Maybe it's my problem that I expect too much from the NY Times, but this headline unnerves me to no end. "Collapse of Big Dig Ceiling in Boston is Tied to Glue". Do you thing they used the wrong bottle of Elmer's? (Dang, shouldn't have gone with the washable glue. From now on we use the regular white glue!)Even Forbes did better, calling out "Epoxy Creep" in its headline.
What I find really creepy are the comments about the civil engineering community. From the NY Times: "During construction, the builders tested the strength of the bolts; when some failed, the problem was attributed to installation errors, not breakdown of the epoxy. "The knowledge of the engineering community seems to be deficient,” said Bruce A. Magladry, director of the board’s office of highway safety. With concrete, steel and asphalt, he said, “once you test them for strength, they essentially keep that strength forever.”“Epoxy is not that way, it’s a different material,” Mr. Magladry said."

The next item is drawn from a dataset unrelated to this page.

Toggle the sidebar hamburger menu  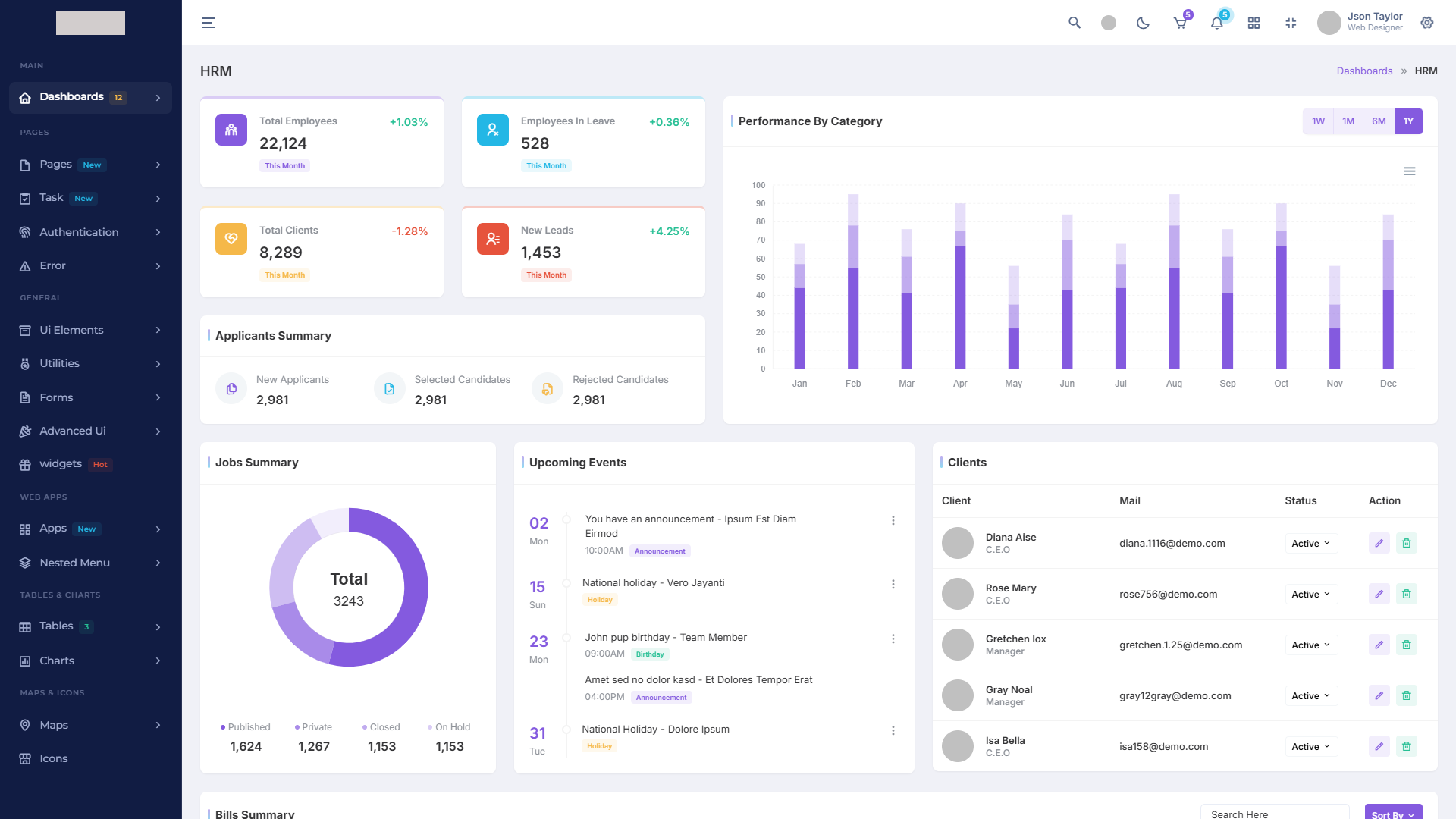[209, 23]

And from Forbes:"Magladry said there was no malice among those who built and oversaw the Big Dig."I don't think they understood creep at all," he said."Although the epoxy used in the tunnel had acceptable short term strength, it was incapable of supporting much lower loads over an extended period of time," Magladry said. "If any of the entities involved in the ceiling design and installation had considered creep as a possibility, a different epoxy or a different anchoring system would have been used."
It's a very sad situation. I would have expected that the failure was the result of some interaction of stresses, something more difficult to predict in advance, not a simple design flaw that was quite predictable.
This is the kind of system that we often test here at work. I wish they would have called us.
So, do you agree with Magladry that the epoxy failed as a result of creep?